The hope that central bank rates are nearing their peak continues to take some air out of the dollar’s tires. The weighted dollar index touched its lowest level overnight since April 21 of last year and so far has lost a tad over 12% since peaking seven months ago. Compared to Thursday closings, the dollar is up 0.3% against the Mexican peso, 0.2% versus sterling, 0.1% relative to the yen but unchanged against the euro.

The shifting mood caused by rising concern about soft global growth prospects and expectations of falling inflation has promoted a recovery in bitcoin’s price, which advanced 1.4% overnight. Prices for West Texas Intermediate oil and gold are respectively 0.4% higher and 0.2% lower today so far.

Stock markets in the Pacific Rim closed up 1.2% in Japan, 0.8% in Taiwan, 0.6% in China and 0.5% in Hong Kong and Australia. Key European share prices are around 0.4% higher so far, while the major U.S. stock futures shows narrowly mixed changes.

Central Bank policy tightening cycles in Singapore and Peru have been paused.

  • Officials at the Monetary Authority of Singapore (MAS) subordinate domestic monetary policy to an exchange rate target consisting of a trading corridor midpoint, slope, and band width, which are reviewed only semiannually in April and October. Beginning in October 2021, MAS officials had promoted strength in the Singapore dollar to counter imported inflation, and they incrementally tightened their stance six times including on some unscheduled occasions. But at this month’s scheduled review, the existing stance was deemed okay and not changed.
  • Peru’s central bank interest rate benchmark had dropped as low as 0.25% during 2020 but began in August 2021 to be raised progressively at each ensuing scheduled meeting, reaching 2.5% by the end of that year and 7.5% by the end of 2022. One final rate hike to 7.75% occurred in January 2023, but three monthly policy reviews have now passed without further change. In a released statement, officials as in February and March caution against assuming that 7.75% represents the tightening peak: “t. This decision does not necessarily imply an end to the BCRP’s monetary tightening cycle.
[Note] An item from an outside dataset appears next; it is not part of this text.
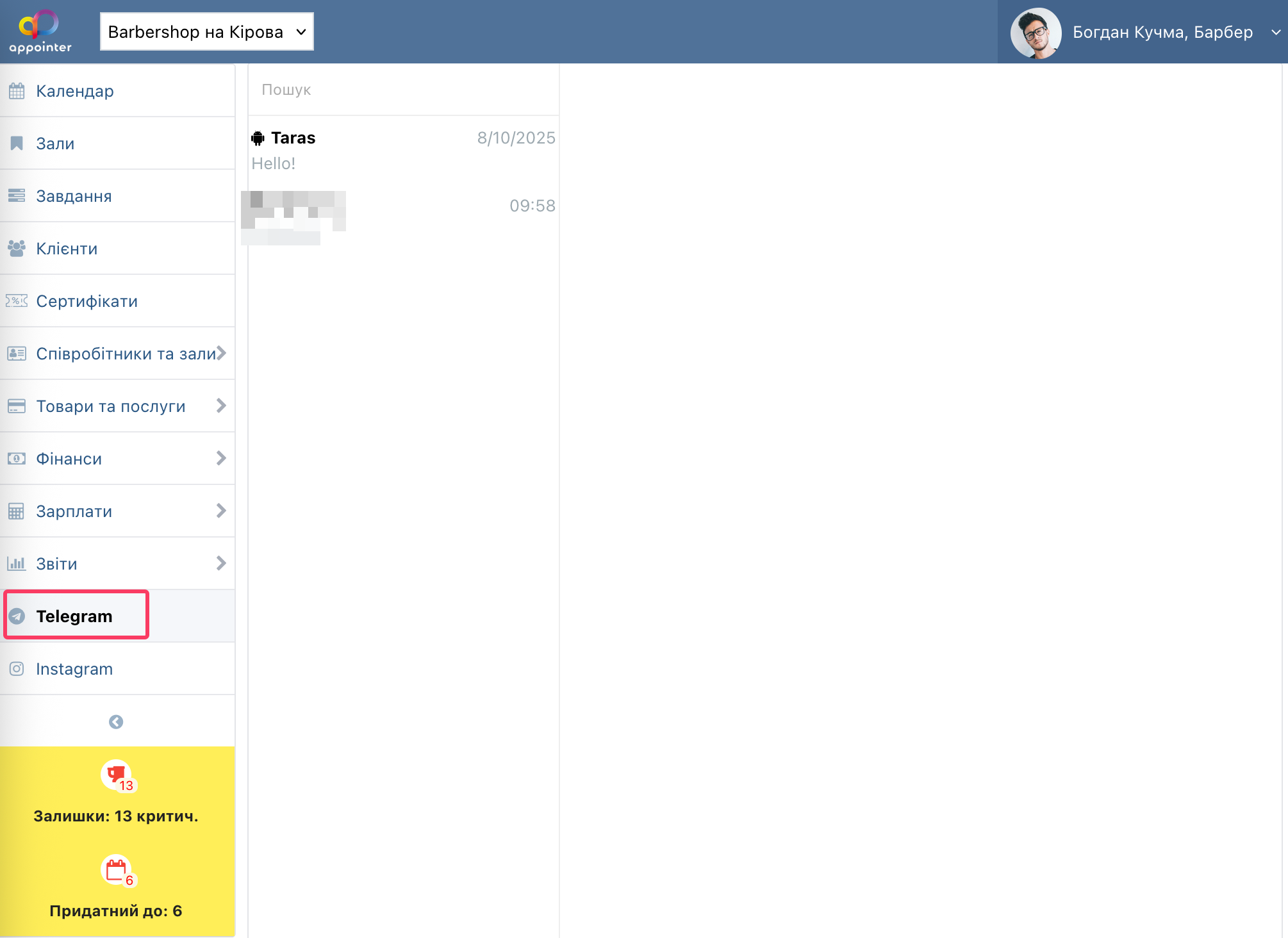Expand the Звіти submenu chevron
Future reference rate adjustments will be conditional on new information about inflation and its determinants, including the macroeconomic effects of the political unrest of previous months.”

More data were reported today showing a decline in inflation but with underlying price pressures (excluding food and energy which tend to be volatile) proving sticky.
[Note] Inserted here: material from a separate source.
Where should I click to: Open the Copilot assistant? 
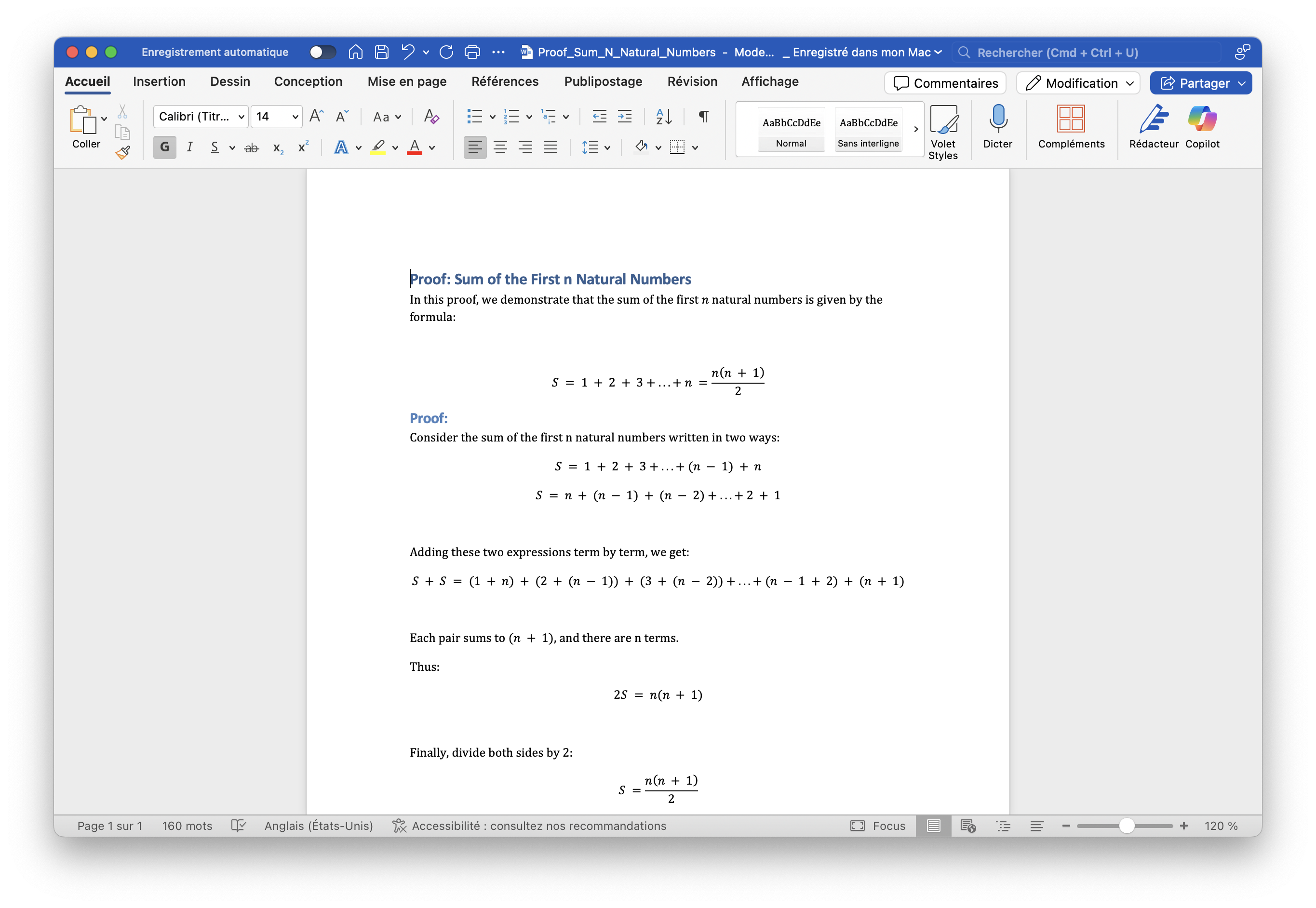coord(1202,119)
  • French CPI inflation fell from a 38-year high in February of 6.5% to 5.7% last month, but March’s revised estimate was 0.1 percentage point above the preliminary figure, and food price inflation of 15.9% was significantly higher than 14.8% experienced in February.
  • Spanish CPI inflation of 3.3% in March was significantly less than February’s 6.0% reading, not to mention the 454-month peak of 10.8% last July and 9.8% in March of 2022.
  • Polish consumer price inflation of 16.1% in March was down from a 319-month high of 18.4% in February.
  • German wholesale prices, which hit a record high of 23.8% in April 2022, subsequently receded to 8.9% in February 2023 and then to a 26-month low of 2.0% last month.
  • Swedish CPI inflation of 10.6% in March represented a 7-month low but was not far from the 382-month peak of 12.3% touched a few times and most recently in December.
  • Finnish CPI inflation of 7.9% was also at a 7-month low and down from 9.1% in the last 2 months of 2022.
  • The combined producer price and import price index of Switzerland fell another 0.6 percentage points in March to a 23-month low of 2.1% from a 490-month peak of 6.9% last June.
  • Slovakian CPI inflation of 14.8% last month was down from a 22-year high of 15.4% in February.
  • Consumer prices rose 12.7% between March 2022 and last month in Kyrgyzstan, their smallest 12-month increase in a year and a half, after a 16.2% on-year rise in February.

New Zealand’s manufacturing purchasing managers index swung back into contractionary territory during March with a 3-month low reading of 48.1 after printing at 52.0 in January and 51.7 in February.

Financial market movement overnight was muted ahead of several U.S. data releases today, including retail sales, industrial production, import prices, and the preliminary estimate of consumer confidence from the U. Michigan/Reuters survey.